# AVAILABLE DATA

------------------------------

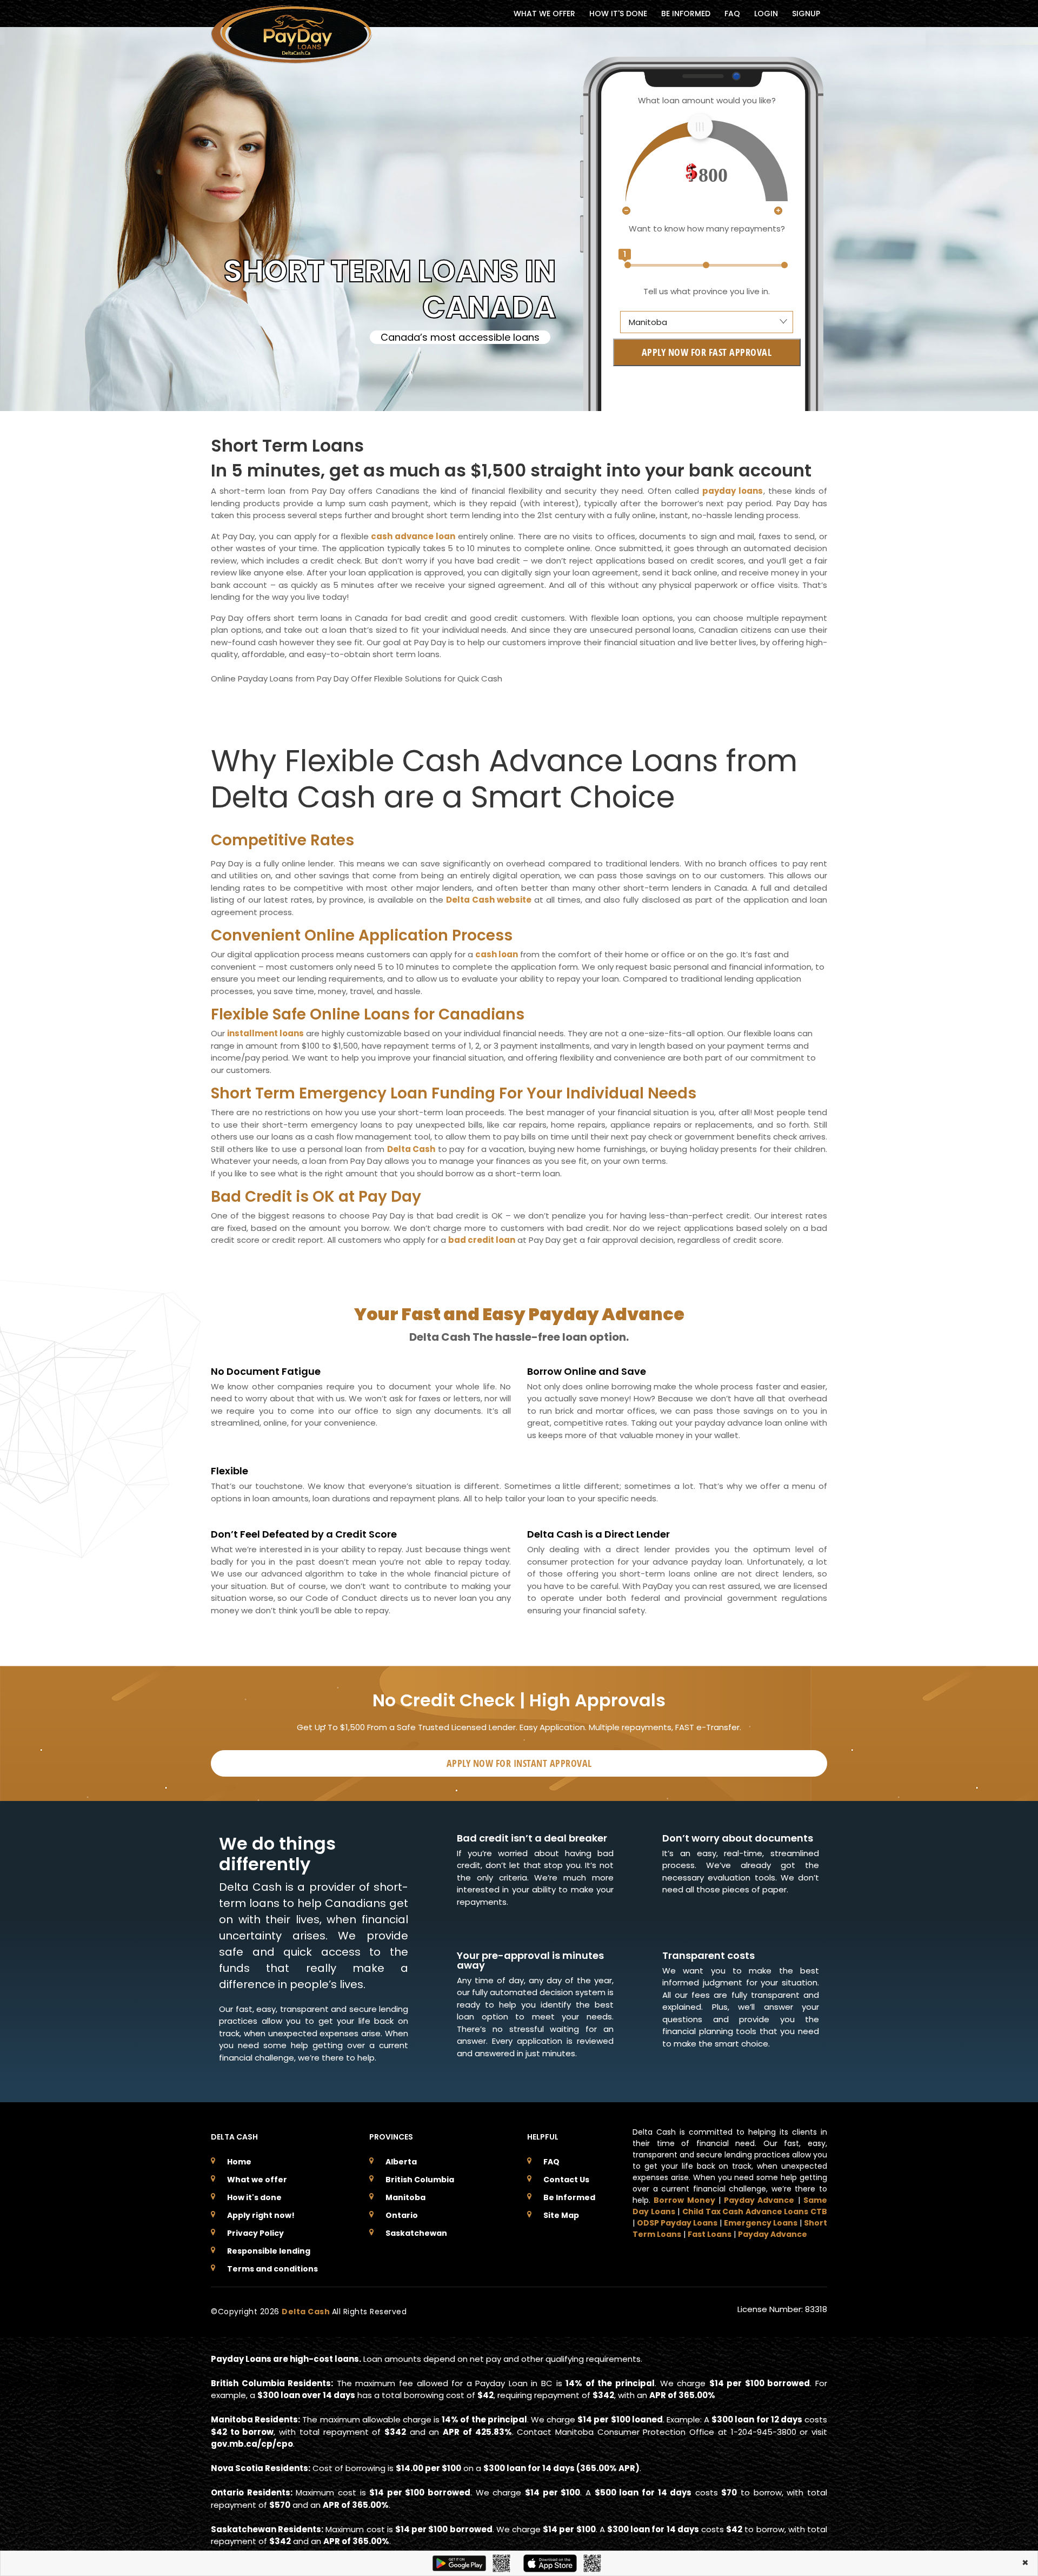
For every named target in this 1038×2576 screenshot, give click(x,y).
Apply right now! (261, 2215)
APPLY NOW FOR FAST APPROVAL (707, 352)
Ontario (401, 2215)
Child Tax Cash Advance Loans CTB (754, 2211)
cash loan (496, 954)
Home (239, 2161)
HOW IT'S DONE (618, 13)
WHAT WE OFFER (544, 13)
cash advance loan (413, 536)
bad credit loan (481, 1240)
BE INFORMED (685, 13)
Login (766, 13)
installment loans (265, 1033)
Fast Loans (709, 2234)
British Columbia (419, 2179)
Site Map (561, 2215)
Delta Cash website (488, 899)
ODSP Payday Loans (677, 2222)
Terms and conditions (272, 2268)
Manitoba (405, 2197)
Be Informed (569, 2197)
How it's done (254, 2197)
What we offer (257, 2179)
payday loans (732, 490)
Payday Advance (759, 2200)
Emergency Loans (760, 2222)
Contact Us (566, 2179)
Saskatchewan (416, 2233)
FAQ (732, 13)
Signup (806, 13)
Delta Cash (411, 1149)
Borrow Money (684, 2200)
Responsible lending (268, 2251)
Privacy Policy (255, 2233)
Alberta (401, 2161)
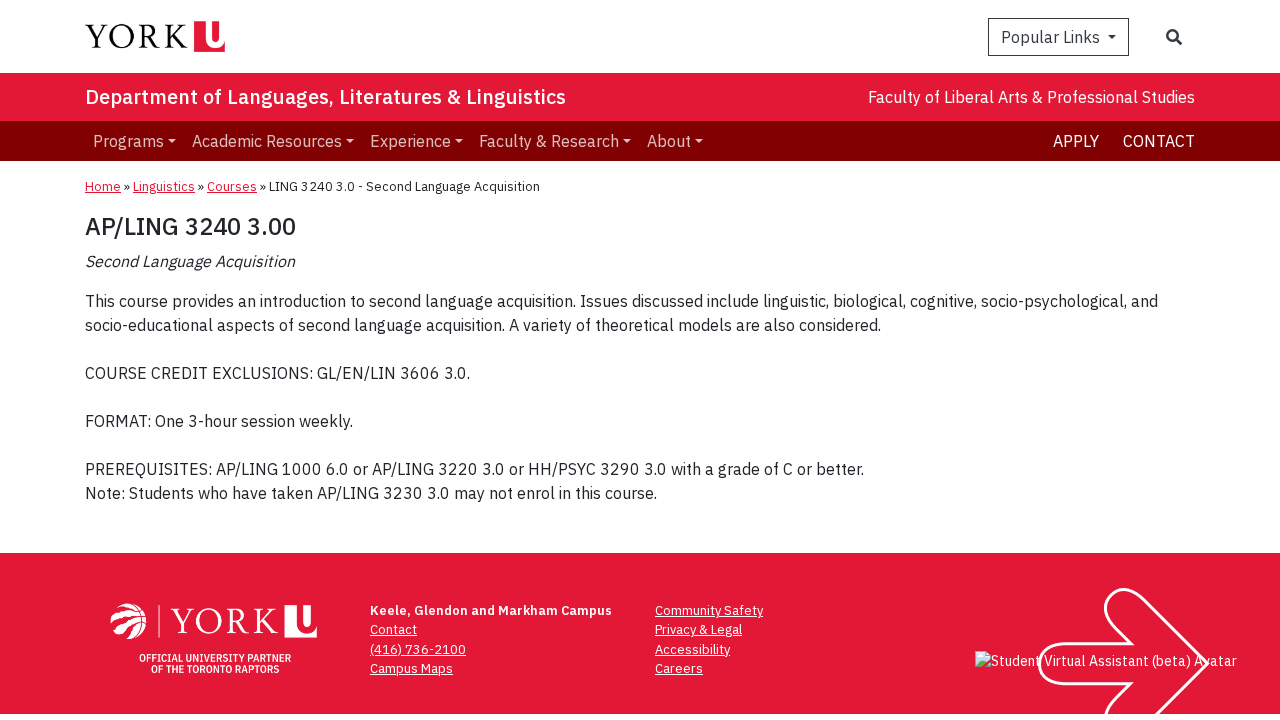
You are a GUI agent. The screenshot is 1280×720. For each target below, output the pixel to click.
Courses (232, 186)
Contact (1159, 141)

------------------------------

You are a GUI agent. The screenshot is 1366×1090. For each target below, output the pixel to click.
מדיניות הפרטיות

------------------------------

# WORK REQUIRED
After locating the line with "For every named" above, return that line and every later line through the one with "BE INFORMED (685, 13)", word for word and with nothing else.

# YOUR SOLUTION
For every named target in this 1038×2576 screenshot, give click(x,y).
Apply right now! (261, 2215)
APPLY NOW FOR FAST APPROVAL (707, 352)
Ontario (401, 2215)
Child Tax Cash Advance Loans CTB (754, 2211)
cash loan (496, 954)
Home (239, 2161)
HOW IT'S DONE (618, 13)
WHAT WE OFFER (544, 13)
cash advance loan (413, 536)
bad credit loan (481, 1240)
BE INFORMED (685, 13)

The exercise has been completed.